I was diagnosed last October and have had great support from the NHS.
I’m currently on Copaxone and getting on just fine with that. My neurologist now wants me to take more drugs to help with sensory problems. He first put me on Amitripyline but i was like a drugged elephant and just couldn’t function even on a really low dose. So he tried me on Imipramine which had the complete opposite effect again even on a very low dose. I ended up only having 9 hours sleep in 4 days! .

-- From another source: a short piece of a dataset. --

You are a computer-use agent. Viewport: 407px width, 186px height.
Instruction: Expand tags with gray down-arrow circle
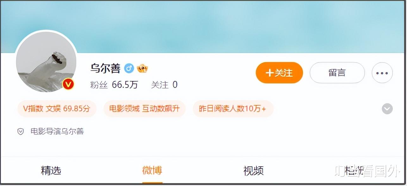[x=387, y=109]
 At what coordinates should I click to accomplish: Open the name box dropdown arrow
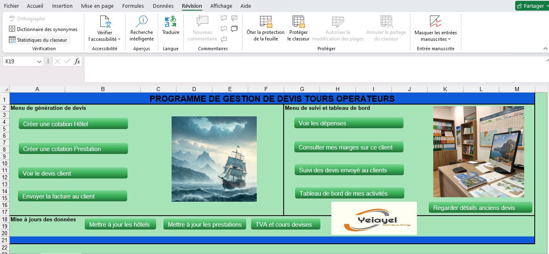click(40, 61)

His suggestion now is to have the Amitriptyline at night and then Imipramine in the morning. I’m willing to give it a go but i have concerns. Firstly when i was on Amitriptyline I put on a lot of weight which I have nearly managed to lose. Also, and I know in the grand scheme of things it isn’t overly important but will I still be able to have the odd drink whilst on this mixture of drugs. I do like a perfect G&T in the evening (if you don’t know that’s Tanqueray in an iced glass, tonic, ice and a slice of lime, yum! ).

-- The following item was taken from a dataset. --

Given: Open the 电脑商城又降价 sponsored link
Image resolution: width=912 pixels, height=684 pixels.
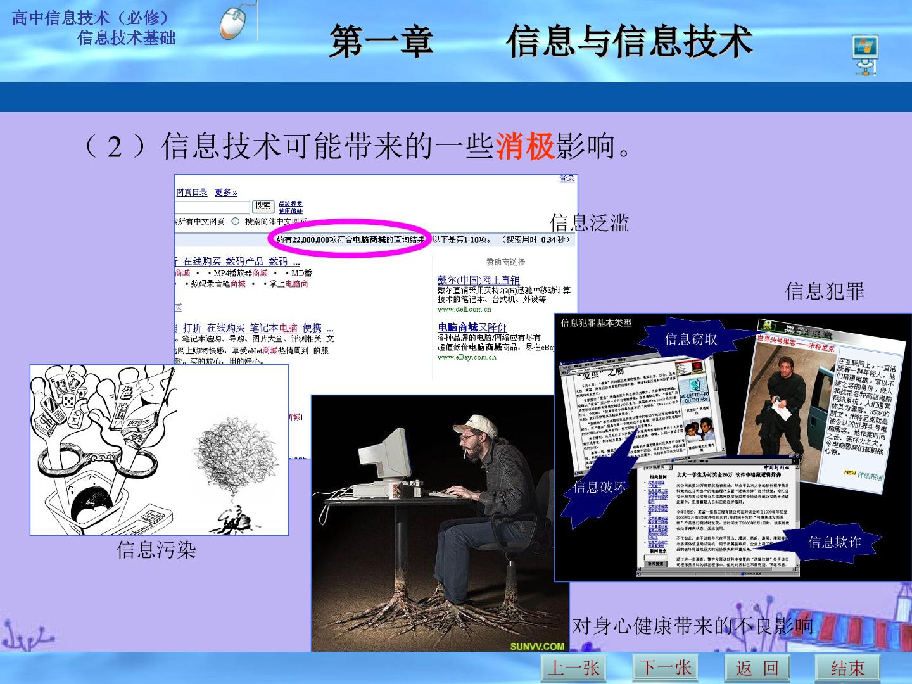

Has anyone else tried this mixture of drugs and how did you get on?
Look forward to hearing from you and your experiences
I’ve not tried imipramine so I just googled it. I don’t understand how an antidepressant can help with sensory problems but I’m sure your neurologist knows best! I take Amitriptyline, generally before bed. I was advised to take it at least a good couple of hours before bed, that way you don’t get morning after effects as badly. I don’t have any side effects from it at all now and if I need to I often take one in the mid afternoon. (When the weather’s warmer I find I often get burning type pain in my legs that is helped by Amitriptyline.) Sometimes it’s the way you take the drug rather than the drug itself that leads to bad side effects. If you tried taking it at 8pm, and aimed to sleep by around 11, you might find the morning dopiness is lessened.

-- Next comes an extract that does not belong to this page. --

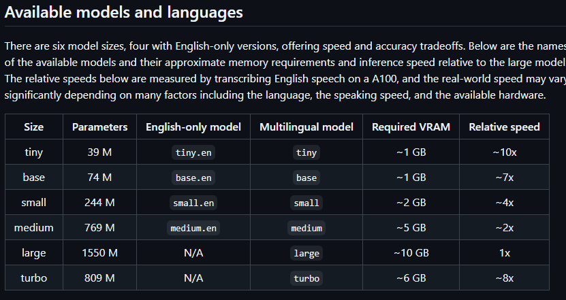Image resolution: width=566 pixels, height=300 pixels.
Task: Select the multilingual base code tag
Action: tap(306, 178)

However, if you find that a drug just doesn’t agree with you, I personally feel that it’s better to try a different drug rather than another drug to counter the unwanted effects of the first. Equally, if a drug isn’t perfect, plus interferes with the way I want to live my life, then I’d be tempted to try a different one. And I see drinking the perfect GnT as a completely healthy part of a lifestyle choice (and I agree with you about the method btw). Personally, I like to drink nice wine and most evenings me and my OH drink a bottle between us. So if a drug explicitly states not to drink, I’d have a problem with that unless the drug in question made me feel so much better I’d be prepared to change my lifestyle for it.
Perhaps you need to try talking about drugs with your MS nurse, if you have one. Maybe there are alternatives available for your specific sensory problems.